Healthcare Accounting Automation

Surveys indicate that accounts payable were the most likely department in healthcare accounting to be digitized and automated. In one survey, 38 percent of respondents showed supplier payment volumes increased over the last year. Also, hybrid and fully remote workforces require digitization. Paper processes are outdated and result in errors, duplicate billing, and strained vendor relationships.

 

Case Studies

 

California Cancer Associates For Research And Excellence[cCARE]

⇒ California’s biggest oncology and hematology practices had to migrate from manual processes to pay their bills.

Task

⇒They had to process more than 1,000 bills manually every month. In addition, they made two check runs per week, requiring approval

Solution

⇒ Using Quick Books and Mineral Tree automation, cCARE automated its payments. As a result, the process is now 80 percent faster.

Cascade Senior Living Services

⇒ Cascade handles the back-end office work on behalf of the centers that care for senior residents.

Task

⇒ Remote work and manual processes hampered Cascade’s efficiency. It resulted in a lack of visibility, unpaid invoices, and overpaying for some items.

Solution

⇒ Using Mineral Tree, end-to-end AP Automation drove down costs, cut inefficiencies, and centralized the process.

Healthcare accounting errors

⇒ Falling behind on new accounting procedures:

⇒ Falling behind when accounting changes are announced can be perilous. For example, many hospitals faced dire consequences when it became impossible to classify bad debt as an operating expense.

⇒ New accounting pronouncements come with advance notice. Therefore, accounting teams should remain proactive. AICPA updates their Audit and Accounting Guide at their November conference. Accountants should be ready to study the new guidance in November.

⇒ Ignoring credit balances and accumulating outstanding checks:

⇒ Some hospitals have millions on credit balances. They have to deal with it.

⇒ One way to handle it is by writing checks to reimburse patients and insurers. However, these checks must be tracked.

⇒ Some recipients of checks are dead or emigrated; again, the hospital might end up with millions in the form of unpaid checks reducing the balance statement of the institution.

⇒ Misstating allowances in the revenue cycle:

⇒ Third-party payers typically develop their fee schedules, but they vary from payer to payer, complicating the accounting process. On the accrual basis, where revenues and expenses are reported before the cash is on hand, allowances are often misstated in the revenue cycle.

⇒ Accountants can prevent this by implementing a revenue cycle tool to track billing, payments received, allowances, and other financial data. This tool will provide complex data with little room for error when determining receivables.

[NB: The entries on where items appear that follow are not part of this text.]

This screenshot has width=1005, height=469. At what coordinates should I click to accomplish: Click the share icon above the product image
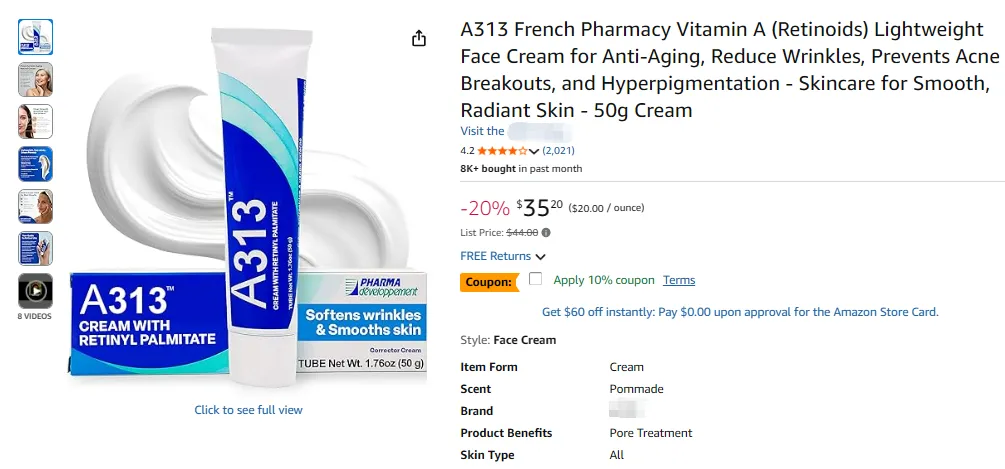(x=419, y=38)
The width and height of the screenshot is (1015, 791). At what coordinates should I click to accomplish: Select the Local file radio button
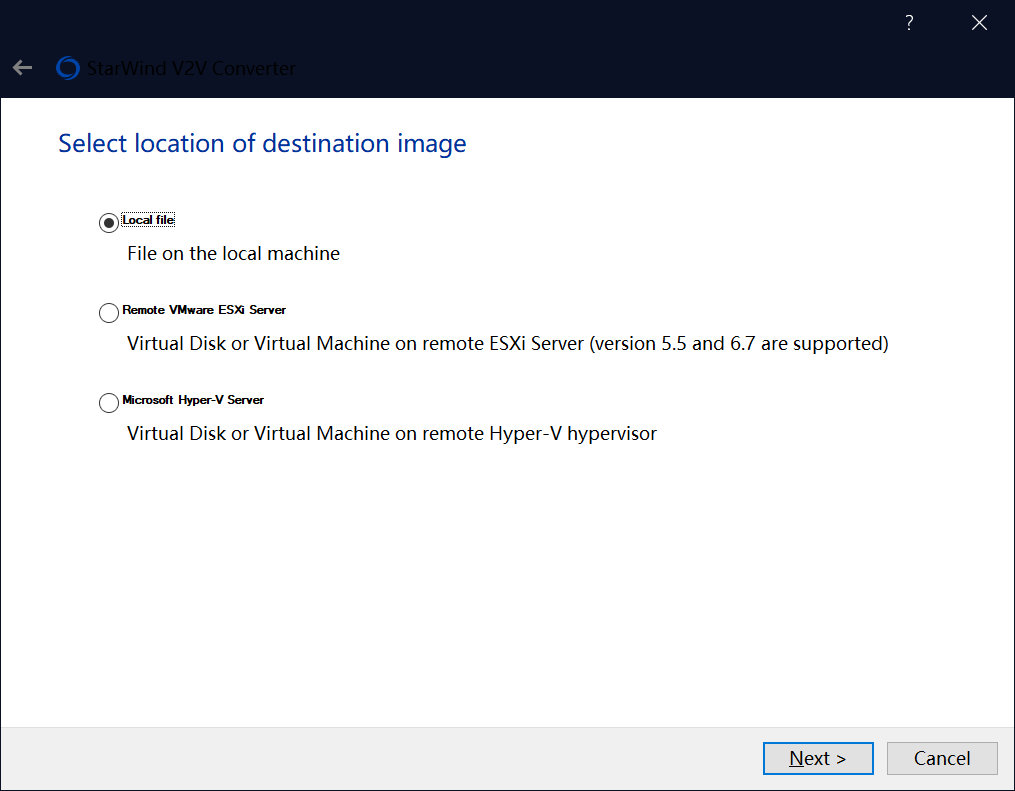point(109,223)
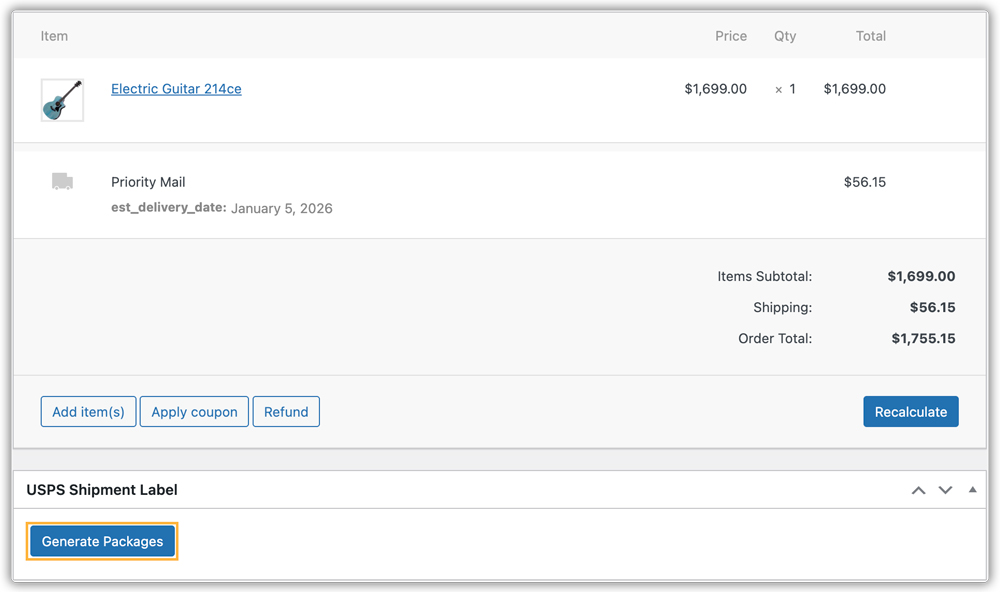Move USPS Shipment Label panel down
The image size is (1000, 592).
(945, 490)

⇒ Overlooking the capitalizing of interest:

⇒ A hospital’s interest expenses paid on debt obligations are not reflected as an interest expense on the income statement. Instead, it must be capitalized as a construction cost incurred during the construction period.

The Benefits of outsourcing

Healthcare accounting is a tedious and complicated endeavor that is time-consuming. Even so, the IRS is unforgiving when they discover mistakes. For example, you pay a two percent penalty if you file your payroll taxes one day late. Fines can amount to as much as fifteen percent of the initial amount payable.   Outsourcing is a simple process and frees hospital and healthcare management from accounting worries and allows them to focus on day-to-day operations.

 

Readers should note that this article is only intended to convey general information on these issues and that FAS CPA & Consultants (FAS) in no way intends for the contents of this article to be construed as accounting, business, financial, investment, legal, tax, or other professional advice or services.  This article cannot serve as a substitute for such professional services or advice.  Any decision or action that may affect the reader’s business should not rely solely on the contents of this article but should rather be consulted on with a qualified professional adviser. FAS shall not be responsible for any loss sustained by any person who relies on this presentation.  This article is subject to change at any time and for any reason.